What the task requires: Your task is to copy all of the data exactly.

......

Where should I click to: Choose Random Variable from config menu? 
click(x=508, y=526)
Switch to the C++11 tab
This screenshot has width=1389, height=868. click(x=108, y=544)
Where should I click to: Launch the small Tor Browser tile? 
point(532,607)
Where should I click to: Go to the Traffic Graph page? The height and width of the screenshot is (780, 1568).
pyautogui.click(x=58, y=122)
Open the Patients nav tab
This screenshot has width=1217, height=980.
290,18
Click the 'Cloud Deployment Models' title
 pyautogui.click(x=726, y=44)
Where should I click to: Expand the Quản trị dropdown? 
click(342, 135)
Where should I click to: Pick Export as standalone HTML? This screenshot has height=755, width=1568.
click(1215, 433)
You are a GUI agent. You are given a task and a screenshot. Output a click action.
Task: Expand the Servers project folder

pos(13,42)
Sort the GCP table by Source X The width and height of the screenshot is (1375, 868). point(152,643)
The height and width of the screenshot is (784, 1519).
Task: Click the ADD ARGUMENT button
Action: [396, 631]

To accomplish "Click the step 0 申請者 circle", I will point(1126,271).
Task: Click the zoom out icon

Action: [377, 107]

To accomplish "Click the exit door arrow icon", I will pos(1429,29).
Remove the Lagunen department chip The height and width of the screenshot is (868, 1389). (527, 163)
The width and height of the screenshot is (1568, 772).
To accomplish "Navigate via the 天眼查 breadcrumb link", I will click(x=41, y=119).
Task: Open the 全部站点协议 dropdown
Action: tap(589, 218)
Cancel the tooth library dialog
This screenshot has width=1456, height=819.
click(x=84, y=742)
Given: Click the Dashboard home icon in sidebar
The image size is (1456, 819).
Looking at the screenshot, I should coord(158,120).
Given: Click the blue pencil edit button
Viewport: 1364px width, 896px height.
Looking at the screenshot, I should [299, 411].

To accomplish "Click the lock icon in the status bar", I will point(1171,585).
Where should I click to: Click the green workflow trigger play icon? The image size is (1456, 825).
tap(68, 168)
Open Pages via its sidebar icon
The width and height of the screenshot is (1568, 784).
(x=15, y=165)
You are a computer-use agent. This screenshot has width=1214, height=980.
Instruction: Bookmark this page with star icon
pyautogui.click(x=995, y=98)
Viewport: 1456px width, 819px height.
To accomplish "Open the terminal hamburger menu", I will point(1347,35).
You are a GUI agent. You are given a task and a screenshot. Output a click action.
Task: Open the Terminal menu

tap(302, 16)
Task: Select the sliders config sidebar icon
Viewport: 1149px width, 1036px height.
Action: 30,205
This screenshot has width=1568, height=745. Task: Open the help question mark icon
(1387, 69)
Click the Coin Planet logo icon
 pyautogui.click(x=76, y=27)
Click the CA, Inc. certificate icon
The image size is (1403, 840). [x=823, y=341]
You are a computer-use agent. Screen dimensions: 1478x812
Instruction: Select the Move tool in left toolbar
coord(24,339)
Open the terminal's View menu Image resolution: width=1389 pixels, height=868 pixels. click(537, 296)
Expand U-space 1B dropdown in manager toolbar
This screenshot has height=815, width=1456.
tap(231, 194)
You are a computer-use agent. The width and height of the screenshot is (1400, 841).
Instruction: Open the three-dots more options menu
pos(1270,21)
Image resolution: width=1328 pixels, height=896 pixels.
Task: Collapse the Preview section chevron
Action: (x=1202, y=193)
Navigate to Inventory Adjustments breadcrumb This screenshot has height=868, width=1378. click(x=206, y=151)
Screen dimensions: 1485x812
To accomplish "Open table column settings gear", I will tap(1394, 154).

......

Answer for the task:
Where should I click to: Choose Random Variable from config menu? 
click(x=508, y=526)
Switch to the C++11 tab
This screenshot has width=1389, height=868. click(x=108, y=544)
Where should I click to: Launch the small Tor Browser tile? 
point(532,607)
Where should I click to: Go to the Traffic Graph page? The height and width of the screenshot is (780, 1568).
pyautogui.click(x=58, y=122)
Open the Patients nav tab
This screenshot has width=1217, height=980.
290,18
Click the 'Cloud Deployment Models' title
 pyautogui.click(x=726, y=44)
Where should I click to: Expand the Quản trị dropdown? 
click(342, 135)
Where should I click to: Pick Export as standalone HTML? This screenshot has height=755, width=1568.
click(1215, 433)
You are a GUI agent. You are given a task and a screenshot. Output a click action.
Task: Expand the Servers project folder

pos(13,42)
Sort the GCP table by Source X The width and height of the screenshot is (1375, 868). point(152,643)
The height and width of the screenshot is (784, 1519).
Task: Click the ADD ARGUMENT button
Action: [396, 631]

To accomplish "Click the step 0 申請者 circle", I will point(1126,271).
Task: Click the zoom out icon

Action: [377, 107]

To accomplish "Click the exit door arrow icon", I will pos(1429,29).
Remove the Lagunen department chip The height and width of the screenshot is (868, 1389). (527, 163)
The width and height of the screenshot is (1568, 772).
To accomplish "Navigate via the 天眼查 breadcrumb link", I will click(x=41, y=119).
Task: Open the 全部站点协议 dropdown
Action: tap(589, 218)
Cancel the tooth library dialog
This screenshot has width=1456, height=819.
click(x=84, y=742)
Given: Click the Dashboard home icon in sidebar
The image size is (1456, 819).
Looking at the screenshot, I should coord(158,120).
Given: Click the blue pencil edit button
Viewport: 1364px width, 896px height.
Looking at the screenshot, I should [299, 411].

To accomplish "Click the lock icon in the status bar", I will point(1171,585).
Where should I click to: Click the green workflow trigger play icon? The image size is (1456, 825).
tap(68, 168)
Open Pages via its sidebar icon
The width and height of the screenshot is (1568, 784).
(x=15, y=165)
You are a computer-use agent. This screenshot has width=1214, height=980.
Instruction: Bookmark this page with star icon
pyautogui.click(x=995, y=98)
Viewport: 1456px width, 819px height.
To accomplish "Open the terminal hamburger menu", I will point(1347,35).
You are a GUI agent. You are given a task and a screenshot. Output a click action.
Task: Open the Terminal menu

tap(302, 16)
Task: Select the sliders config sidebar icon
Viewport: 1149px width, 1036px height.
Action: 30,205
This screenshot has width=1568, height=745. Task: Open the help question mark icon
(1387, 69)
Click the Coin Planet logo icon
 pyautogui.click(x=76, y=27)
Click the CA, Inc. certificate icon
The image size is (1403, 840). [x=823, y=341]
You are a computer-use agent. Screen dimensions: 1478x812
Instruction: Select the Move tool in left toolbar
coord(24,339)
Open the terminal's View menu Image resolution: width=1389 pixels, height=868 pixels. click(537, 296)
Expand U-space 1B dropdown in manager toolbar
This screenshot has height=815, width=1456.
tap(231, 194)
You are a computer-use agent. The width and height of the screenshot is (1400, 841).
Instruction: Open the three-dots more options menu
pos(1270,21)
Image resolution: width=1328 pixels, height=896 pixels.
Task: Collapse the Preview section chevron
Action: (x=1202, y=193)
Navigate to Inventory Adjustments breadcrumb This screenshot has height=868, width=1378. click(x=206, y=151)
Screen dimensions: 1485x812
To accomplish "Open table column settings gear", I will tap(1394, 154).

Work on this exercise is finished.